* [Problem description]: Your task is to repeat each record verbatim, exactly as it was written.

----------------

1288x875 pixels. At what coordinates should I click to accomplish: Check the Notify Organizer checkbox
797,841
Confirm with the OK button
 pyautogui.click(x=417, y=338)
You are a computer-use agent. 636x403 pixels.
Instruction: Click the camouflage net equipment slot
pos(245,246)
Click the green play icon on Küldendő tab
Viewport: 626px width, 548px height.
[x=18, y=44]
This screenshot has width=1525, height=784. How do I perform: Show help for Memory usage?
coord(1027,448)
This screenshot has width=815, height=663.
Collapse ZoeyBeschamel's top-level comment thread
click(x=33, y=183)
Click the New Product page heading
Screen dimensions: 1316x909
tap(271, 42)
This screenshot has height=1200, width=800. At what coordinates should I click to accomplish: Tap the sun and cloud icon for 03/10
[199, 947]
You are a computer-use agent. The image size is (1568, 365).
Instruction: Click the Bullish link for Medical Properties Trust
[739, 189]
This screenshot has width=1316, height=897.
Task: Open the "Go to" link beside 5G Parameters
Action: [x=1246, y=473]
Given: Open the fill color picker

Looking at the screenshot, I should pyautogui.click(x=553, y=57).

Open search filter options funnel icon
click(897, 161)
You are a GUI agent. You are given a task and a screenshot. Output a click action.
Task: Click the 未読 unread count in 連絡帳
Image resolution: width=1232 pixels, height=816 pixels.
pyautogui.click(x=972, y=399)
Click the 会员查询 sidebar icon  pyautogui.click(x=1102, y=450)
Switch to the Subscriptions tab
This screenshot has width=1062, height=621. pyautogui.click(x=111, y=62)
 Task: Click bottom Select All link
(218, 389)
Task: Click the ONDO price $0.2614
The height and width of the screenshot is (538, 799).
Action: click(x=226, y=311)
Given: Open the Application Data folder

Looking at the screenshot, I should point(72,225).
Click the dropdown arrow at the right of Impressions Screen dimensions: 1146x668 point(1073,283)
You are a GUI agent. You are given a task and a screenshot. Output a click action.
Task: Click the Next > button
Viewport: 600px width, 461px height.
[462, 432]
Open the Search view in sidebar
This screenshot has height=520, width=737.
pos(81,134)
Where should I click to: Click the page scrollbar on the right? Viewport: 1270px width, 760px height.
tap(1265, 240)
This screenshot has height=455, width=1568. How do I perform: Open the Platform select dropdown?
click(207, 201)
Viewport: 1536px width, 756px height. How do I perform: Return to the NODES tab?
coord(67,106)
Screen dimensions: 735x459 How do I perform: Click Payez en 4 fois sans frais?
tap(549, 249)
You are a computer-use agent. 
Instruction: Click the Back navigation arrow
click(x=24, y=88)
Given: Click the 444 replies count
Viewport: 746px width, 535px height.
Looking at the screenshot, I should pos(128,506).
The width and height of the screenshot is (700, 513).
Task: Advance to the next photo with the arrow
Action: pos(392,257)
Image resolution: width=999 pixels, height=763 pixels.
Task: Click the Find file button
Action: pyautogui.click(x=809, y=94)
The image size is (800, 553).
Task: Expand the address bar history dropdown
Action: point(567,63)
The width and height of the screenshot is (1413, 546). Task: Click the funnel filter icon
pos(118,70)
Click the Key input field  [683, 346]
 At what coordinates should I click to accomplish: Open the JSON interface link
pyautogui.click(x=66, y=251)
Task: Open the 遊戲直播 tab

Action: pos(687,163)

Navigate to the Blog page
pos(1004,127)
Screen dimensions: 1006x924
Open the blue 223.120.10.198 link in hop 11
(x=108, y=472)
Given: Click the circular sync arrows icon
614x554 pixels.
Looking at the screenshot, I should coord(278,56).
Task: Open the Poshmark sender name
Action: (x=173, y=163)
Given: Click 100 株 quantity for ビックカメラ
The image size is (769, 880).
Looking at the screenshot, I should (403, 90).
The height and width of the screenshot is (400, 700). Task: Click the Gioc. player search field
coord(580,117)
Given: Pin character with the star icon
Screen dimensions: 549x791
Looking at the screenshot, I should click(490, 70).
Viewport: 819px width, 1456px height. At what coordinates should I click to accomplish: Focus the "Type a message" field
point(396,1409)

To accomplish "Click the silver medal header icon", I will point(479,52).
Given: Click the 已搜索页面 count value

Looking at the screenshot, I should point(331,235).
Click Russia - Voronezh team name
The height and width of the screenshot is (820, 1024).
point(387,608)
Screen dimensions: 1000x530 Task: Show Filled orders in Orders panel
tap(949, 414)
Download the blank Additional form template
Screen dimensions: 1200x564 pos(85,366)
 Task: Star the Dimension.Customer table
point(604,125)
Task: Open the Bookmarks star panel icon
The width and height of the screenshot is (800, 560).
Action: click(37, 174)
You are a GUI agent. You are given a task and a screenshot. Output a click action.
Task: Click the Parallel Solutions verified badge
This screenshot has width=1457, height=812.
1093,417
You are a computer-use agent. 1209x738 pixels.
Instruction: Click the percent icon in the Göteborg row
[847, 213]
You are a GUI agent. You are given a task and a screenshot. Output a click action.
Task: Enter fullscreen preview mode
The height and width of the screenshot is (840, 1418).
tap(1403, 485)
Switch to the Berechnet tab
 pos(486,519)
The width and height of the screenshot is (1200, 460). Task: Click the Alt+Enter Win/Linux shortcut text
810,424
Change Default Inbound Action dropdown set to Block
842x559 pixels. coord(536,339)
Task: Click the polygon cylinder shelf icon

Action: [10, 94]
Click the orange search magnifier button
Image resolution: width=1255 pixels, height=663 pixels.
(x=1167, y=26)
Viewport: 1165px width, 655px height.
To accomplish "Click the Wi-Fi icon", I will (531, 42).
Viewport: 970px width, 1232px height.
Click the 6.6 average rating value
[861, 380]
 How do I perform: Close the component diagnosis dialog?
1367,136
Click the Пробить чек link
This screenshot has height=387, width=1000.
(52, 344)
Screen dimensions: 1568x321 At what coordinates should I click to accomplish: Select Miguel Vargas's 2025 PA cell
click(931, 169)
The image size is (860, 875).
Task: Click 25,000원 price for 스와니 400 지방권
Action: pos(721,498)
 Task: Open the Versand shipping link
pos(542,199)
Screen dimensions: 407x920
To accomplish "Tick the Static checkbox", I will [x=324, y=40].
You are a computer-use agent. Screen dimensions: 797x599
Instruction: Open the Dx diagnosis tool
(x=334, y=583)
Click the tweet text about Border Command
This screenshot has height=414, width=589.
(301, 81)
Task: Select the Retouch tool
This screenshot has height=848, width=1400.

----------------

* [Exercise answer]:
1288x875 pixels. At what coordinates should I click to accomplish: Check the Notify Organizer checkbox
797,841
Confirm with the OK button
 pyautogui.click(x=417, y=338)
You are a computer-use agent. 636x403 pixels.
Instruction: Click the camouflage net equipment slot
pos(245,246)
Click the green play icon on Küldendő tab
Viewport: 626px width, 548px height.
[x=18, y=44]
This screenshot has width=1525, height=784. How do I perform: Show help for Memory usage?
coord(1027,448)
This screenshot has width=815, height=663.
Collapse ZoeyBeschamel's top-level comment thread
click(x=33, y=183)
Click the New Product page heading
Screen dimensions: 1316x909
tap(271, 42)
This screenshot has height=1200, width=800. At what coordinates should I click to accomplish: Tap the sun and cloud icon for 03/10
[199, 947]
You are a computer-use agent. The image size is (1568, 365).
Instruction: Click the Bullish link for Medical Properties Trust
[739, 189]
This screenshot has width=1316, height=897.
Task: Open the "Go to" link beside 5G Parameters
Action: [x=1246, y=473]
Given: Open the fill color picker

Looking at the screenshot, I should pyautogui.click(x=553, y=57).

Open search filter options funnel icon
click(897, 161)
You are a GUI agent. You are given a task and a screenshot. Output a click action.
Task: Click the 未読 unread count in 連絡帳
Image resolution: width=1232 pixels, height=816 pixels.
pyautogui.click(x=972, y=399)
Click the 会员查询 sidebar icon  pyautogui.click(x=1102, y=450)
Switch to the Subscriptions tab
This screenshot has width=1062, height=621. pyautogui.click(x=111, y=62)
 Task: Click bottom Select All link
(218, 389)
Task: Click the ONDO price $0.2614
The height and width of the screenshot is (538, 799).
Action: click(x=226, y=311)
Given: Open the Application Data folder

Looking at the screenshot, I should point(72,225).
Click the dropdown arrow at the right of Impressions Screen dimensions: 1146x668 point(1073,283)
You are a GUI agent. You are given a task and a screenshot. Output a click action.
Task: Click the Next > button
Viewport: 600px width, 461px height.
[462, 432]
Open the Search view in sidebar
This screenshot has height=520, width=737.
pos(81,134)
Where should I click to: Click the page scrollbar on the right? Viewport: 1270px width, 760px height.
tap(1265, 240)
This screenshot has height=455, width=1568. How do I perform: Open the Platform select dropdown?
click(207, 201)
Viewport: 1536px width, 756px height. How do I perform: Return to the NODES tab?
coord(67,106)
Screen dimensions: 735x459 How do I perform: Click Payez en 4 fois sans frais?
tap(549, 249)
You are a computer-use agent. 
Instruction: Click the Back navigation arrow
click(x=24, y=88)
Given: Click the 444 replies count
Viewport: 746px width, 535px height.
Looking at the screenshot, I should pos(128,506).
The width and height of the screenshot is (700, 513).
Task: Advance to the next photo with the arrow
Action: pos(392,257)
Image resolution: width=999 pixels, height=763 pixels.
Task: Click the Find file button
Action: pyautogui.click(x=809, y=94)
The image size is (800, 553).
Task: Expand the address bar history dropdown
Action: point(567,63)
The width and height of the screenshot is (1413, 546). Task: Click the funnel filter icon
pos(118,70)
Click the Key input field  [683, 346]
 At what coordinates should I click to accomplish: Open the JSON interface link
pyautogui.click(x=66, y=251)
Task: Open the 遊戲直播 tab

Action: pos(687,163)

Navigate to the Blog page
pos(1004,127)
Screen dimensions: 1006x924
Open the blue 223.120.10.198 link in hop 11
(x=108, y=472)
Given: Click the circular sync arrows icon
614x554 pixels.
Looking at the screenshot, I should coord(278,56).
Task: Open the Poshmark sender name
Action: (x=173, y=163)
Given: Click 100 株 quantity for ビックカメラ
The image size is (769, 880).
Looking at the screenshot, I should (403, 90).
The height and width of the screenshot is (400, 700). Task: Click the Gioc. player search field
coord(580,117)
Given: Pin character with the star icon
Screen dimensions: 549x791
Looking at the screenshot, I should click(490, 70).
Viewport: 819px width, 1456px height. At what coordinates should I click to accomplish: Focus the "Type a message" field
point(396,1409)

To accomplish "Click the silver medal header icon", I will point(479,52).
Given: Click the 已搜索页面 count value

Looking at the screenshot, I should point(331,235).
Click Russia - Voronezh team name
The height and width of the screenshot is (820, 1024).
point(387,608)
Screen dimensions: 1000x530 Task: Show Filled orders in Orders panel
tap(949, 414)
Download the blank Additional form template
Screen dimensions: 1200x564 pos(85,366)
 Task: Star the Dimension.Customer table
point(604,125)
Task: Open the Bookmarks star panel icon
The width and height of the screenshot is (800, 560).
Action: click(37, 174)
You are a GUI agent. You are given a task and a screenshot. Output a click action.
Task: Click the Parallel Solutions verified badge
This screenshot has width=1457, height=812.
1093,417
You are a computer-use agent. 1209x738 pixels.
Instruction: Click the percent icon in the Göteborg row
[847, 213]
You are a GUI agent. You are given a task and a screenshot. Output a click action.
Task: Enter fullscreen preview mode
The height and width of the screenshot is (840, 1418).
tap(1403, 485)
Switch to the Berechnet tab
 pos(486,519)
The width and height of the screenshot is (1200, 460). Task: Click the Alt+Enter Win/Linux shortcut text
810,424
Change Default Inbound Action dropdown set to Block
842x559 pixels. coord(536,339)
Task: Click the polygon cylinder shelf icon

Action: [10, 94]
Click the orange search magnifier button
Image resolution: width=1255 pixels, height=663 pixels.
(x=1167, y=26)
Viewport: 1165px width, 655px height.
To accomplish "Click the Wi-Fi icon", I will (531, 42).
Viewport: 970px width, 1232px height.
Click the 6.6 average rating value
[861, 380]
 How do I perform: Close the component diagnosis dialog?
1367,136
Click the Пробить чек link
This screenshot has height=387, width=1000.
(52, 344)
Screen dimensions: 1568x321 At what coordinates should I click to accomplish: Select Miguel Vargas's 2025 PA cell
click(931, 169)
The image size is (860, 875).
Task: Click 25,000원 price for 스와니 400 지방권
Action: pos(721,498)
 Task: Open the Versand shipping link
pos(542,199)
Screen dimensions: 407x920
To accomplish "Tick the Static checkbox", I will [x=324, y=40].
You are a computer-use agent. Screen dimensions: 797x599
Instruction: Open the Dx diagnosis tool
(x=334, y=583)
Click the tweet text about Border Command
This screenshot has height=414, width=589.
(301, 81)
Task: Select the Retouch tool
This screenshot has height=848, width=1400.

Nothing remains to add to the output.